=== WHAT YOU ARE ASKED TO DO ===
Reproduce the passage of the article on Kootol's patent notices from "According to the" up to and including "that particular application.", without any alteration.

----- TEXT

Friday, July 15, 2011

Kootol (India-based company with US and European patent applications) sends notices to many companies regarding Twitter/Facebook-style feeds

Patent monetization is turning into a think-global-sue-local business. Today, an Indian company named Kootol distributed a press release announcing that it sent "a notice" to a long list of companies large and small, claiming that they sell products and operate services on which a patent application pending in different jurisdictions around the globe reads. Kootol describes the scope of that patent application as basically covering the kinds of feeds provided by the likes of Twitter, Facebook and LinkedIn:

"The invention allows the user to publish and send messages using one way or two way messaging and by subscribing to posts of other users of a network. By indexing each message of each user the system provides real time search capabilities to users of the network in turn creating a unique form of communication."

Note that no one can be sued for infringing a patent application before it is granted. An application may never be granted, or it may be granted only after some modification of its scope. However, Kootol's patent application will result in a U.S. patent. On March 30, 2011 the U.S. Patent & Trademark Office issued a Notice of Allowance, which I have published on Scribd. It states that "prosecution on the merits is closed", so Kootol will very soon hold a U.S. patent in its hands, with a strong presumption of validity under the law.

With today's notices, Kootol hopes to strike license deals early on, and attempts to pave the way for suing companies for willful infringement after the patent has been issued.

Kootol primarily points to its patent application pending in the United States: U.S. Patent Application No. 20100030734 on a "universal knowledge management and desktop search system". Kootol refers to that patent by its original application number 11/995343 and its original title, "method and system for communication, advertising, searching, sharing and dynamically providing a journal Feed", and claims that it has been assigned an exclusive license to that patent application by its "inventor", Yogesh Rathod. Since the inventor and original applicant is also a "director" of Kootol, this is most likely a patent licensing front set up by him. But this is not just about the U.S. market:

According to the description of that patent on Kootol's corporate website, applications "have also been filed in India, Canada and Europe". Indeed, the World Intellectual Property Organization (WIPO) lists that patent application, and there's a long list of designed member states for which the applicant claimed priority. You can find the pending European patent application here.

By the way, the same "inventor" appears to have filed other patent applications as well, also in connection with social networks. But Kootol currently talks only about that particular application.

Recipients of Kootol's notice: many companies of all sizes, including Lodsys defendant Iconfactory (Twitterriffic) and StatusNet (the operator of Identica)

This is the list of recipients of the notice as published today by Kootol:

"Microsoft, Yahoo, Google, Apple, Bharti Airtel Ltd., Webaroo Technology (India) Pvt. Ltd., Amazon, AOL, Nokia, Bebo Inc., ExactTarget Inc., Ford Motor, Foursquare Inc., IBM, Linkedin, MySpace, NING Inc., Research In Motion Inc., Quora Inc., Salesforce.com Inc., Seesmic Inc., Siemens Enterprise Communications Inc., Sina.com Technology Co. Ltd., StatusNet Inc., PopBox Inc., Twitpic Inc., Peek Inc., The Iconfactory Inc., Ubermedia Inc., Yammer Inc., Facebook and Twitter."

----------
----- DATASET EXTRACT

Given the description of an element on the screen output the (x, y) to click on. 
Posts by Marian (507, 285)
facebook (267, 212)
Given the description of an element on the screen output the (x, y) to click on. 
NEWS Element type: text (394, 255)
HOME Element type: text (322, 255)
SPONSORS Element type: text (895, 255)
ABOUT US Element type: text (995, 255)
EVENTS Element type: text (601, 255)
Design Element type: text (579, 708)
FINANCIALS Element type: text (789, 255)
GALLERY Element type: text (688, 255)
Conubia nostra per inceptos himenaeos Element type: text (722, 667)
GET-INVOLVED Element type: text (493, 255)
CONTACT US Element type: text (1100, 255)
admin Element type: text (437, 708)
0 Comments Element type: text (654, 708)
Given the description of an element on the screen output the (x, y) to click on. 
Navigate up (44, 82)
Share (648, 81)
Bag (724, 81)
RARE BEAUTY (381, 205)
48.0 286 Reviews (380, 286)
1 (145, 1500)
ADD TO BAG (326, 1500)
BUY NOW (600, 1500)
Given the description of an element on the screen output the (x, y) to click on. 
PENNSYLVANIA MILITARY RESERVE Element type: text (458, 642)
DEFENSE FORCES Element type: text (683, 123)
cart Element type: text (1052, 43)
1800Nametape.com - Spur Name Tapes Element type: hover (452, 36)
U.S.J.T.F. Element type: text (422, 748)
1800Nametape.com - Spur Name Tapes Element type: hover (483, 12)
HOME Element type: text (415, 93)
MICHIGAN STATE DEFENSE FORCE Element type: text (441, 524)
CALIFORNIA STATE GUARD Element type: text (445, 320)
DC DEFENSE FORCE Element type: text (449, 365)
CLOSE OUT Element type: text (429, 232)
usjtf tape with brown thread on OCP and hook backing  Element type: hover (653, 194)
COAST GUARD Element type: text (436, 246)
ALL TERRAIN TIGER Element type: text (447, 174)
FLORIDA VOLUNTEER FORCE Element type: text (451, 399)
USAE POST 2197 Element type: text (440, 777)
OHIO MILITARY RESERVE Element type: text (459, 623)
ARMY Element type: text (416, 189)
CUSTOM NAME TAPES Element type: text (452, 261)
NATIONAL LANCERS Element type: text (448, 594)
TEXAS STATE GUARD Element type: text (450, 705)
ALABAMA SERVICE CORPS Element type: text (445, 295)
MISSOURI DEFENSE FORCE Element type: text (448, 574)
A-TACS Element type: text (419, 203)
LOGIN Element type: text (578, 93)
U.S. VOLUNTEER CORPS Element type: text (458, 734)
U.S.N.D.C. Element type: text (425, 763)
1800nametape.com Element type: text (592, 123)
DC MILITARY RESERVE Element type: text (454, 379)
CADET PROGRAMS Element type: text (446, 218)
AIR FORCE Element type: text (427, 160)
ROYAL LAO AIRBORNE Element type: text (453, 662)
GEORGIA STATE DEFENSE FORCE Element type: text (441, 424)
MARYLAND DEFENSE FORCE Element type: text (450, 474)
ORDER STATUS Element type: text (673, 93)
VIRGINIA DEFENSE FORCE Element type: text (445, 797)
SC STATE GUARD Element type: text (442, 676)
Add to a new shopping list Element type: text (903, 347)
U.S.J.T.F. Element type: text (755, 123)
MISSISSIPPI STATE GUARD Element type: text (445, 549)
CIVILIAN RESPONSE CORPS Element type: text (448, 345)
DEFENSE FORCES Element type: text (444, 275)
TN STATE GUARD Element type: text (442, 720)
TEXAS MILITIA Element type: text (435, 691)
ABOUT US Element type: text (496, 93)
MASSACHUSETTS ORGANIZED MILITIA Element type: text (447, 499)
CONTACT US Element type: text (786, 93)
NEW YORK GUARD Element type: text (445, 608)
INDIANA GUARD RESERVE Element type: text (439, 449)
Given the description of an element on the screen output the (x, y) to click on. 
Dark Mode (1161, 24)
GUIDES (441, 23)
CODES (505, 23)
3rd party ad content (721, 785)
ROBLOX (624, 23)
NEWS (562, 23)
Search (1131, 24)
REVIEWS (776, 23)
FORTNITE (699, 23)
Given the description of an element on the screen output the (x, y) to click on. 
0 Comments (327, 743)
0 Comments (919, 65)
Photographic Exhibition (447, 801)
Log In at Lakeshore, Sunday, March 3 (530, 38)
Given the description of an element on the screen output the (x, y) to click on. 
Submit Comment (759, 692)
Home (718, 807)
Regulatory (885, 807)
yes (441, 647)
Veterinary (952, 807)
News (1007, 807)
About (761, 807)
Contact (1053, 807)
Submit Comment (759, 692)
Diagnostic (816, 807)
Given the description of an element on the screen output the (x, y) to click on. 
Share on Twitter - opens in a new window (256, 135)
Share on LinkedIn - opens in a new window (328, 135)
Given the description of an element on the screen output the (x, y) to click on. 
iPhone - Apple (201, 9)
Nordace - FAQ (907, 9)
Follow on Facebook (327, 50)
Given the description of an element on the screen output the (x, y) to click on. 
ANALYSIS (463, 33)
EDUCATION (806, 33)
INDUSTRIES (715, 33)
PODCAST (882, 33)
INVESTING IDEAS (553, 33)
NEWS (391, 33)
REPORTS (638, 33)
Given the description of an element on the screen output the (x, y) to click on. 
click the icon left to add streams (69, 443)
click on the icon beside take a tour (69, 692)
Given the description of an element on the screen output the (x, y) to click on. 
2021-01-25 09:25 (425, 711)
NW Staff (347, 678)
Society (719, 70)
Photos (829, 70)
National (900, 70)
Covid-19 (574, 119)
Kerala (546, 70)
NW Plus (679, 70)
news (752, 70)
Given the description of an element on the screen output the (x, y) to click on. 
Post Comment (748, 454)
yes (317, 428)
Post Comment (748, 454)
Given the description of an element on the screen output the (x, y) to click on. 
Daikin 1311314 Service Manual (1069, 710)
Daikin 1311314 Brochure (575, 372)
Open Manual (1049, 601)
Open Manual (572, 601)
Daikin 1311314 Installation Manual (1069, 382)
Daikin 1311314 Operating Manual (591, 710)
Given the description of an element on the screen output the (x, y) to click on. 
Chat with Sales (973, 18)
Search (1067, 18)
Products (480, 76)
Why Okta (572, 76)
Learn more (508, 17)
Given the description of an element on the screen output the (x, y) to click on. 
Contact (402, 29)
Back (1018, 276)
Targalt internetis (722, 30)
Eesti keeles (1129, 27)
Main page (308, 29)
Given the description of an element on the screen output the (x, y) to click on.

----------

=== SOLUTION FOR THIS EXERCISE ===
According to the description of that patent on Kootol's corporate website, applications "have also been filed in India, Canada and Europe". Indeed, the World Intellectual Property Organization (WIPO) lists that patent application, and there's a long list of designed member states for which the applicant claimed priority. You can find the pending European patent application here.

By the way, the same "inventor" appears to have filed other patent applications as well, also in connection with social networks. But Kootol currently talks only about that particular application.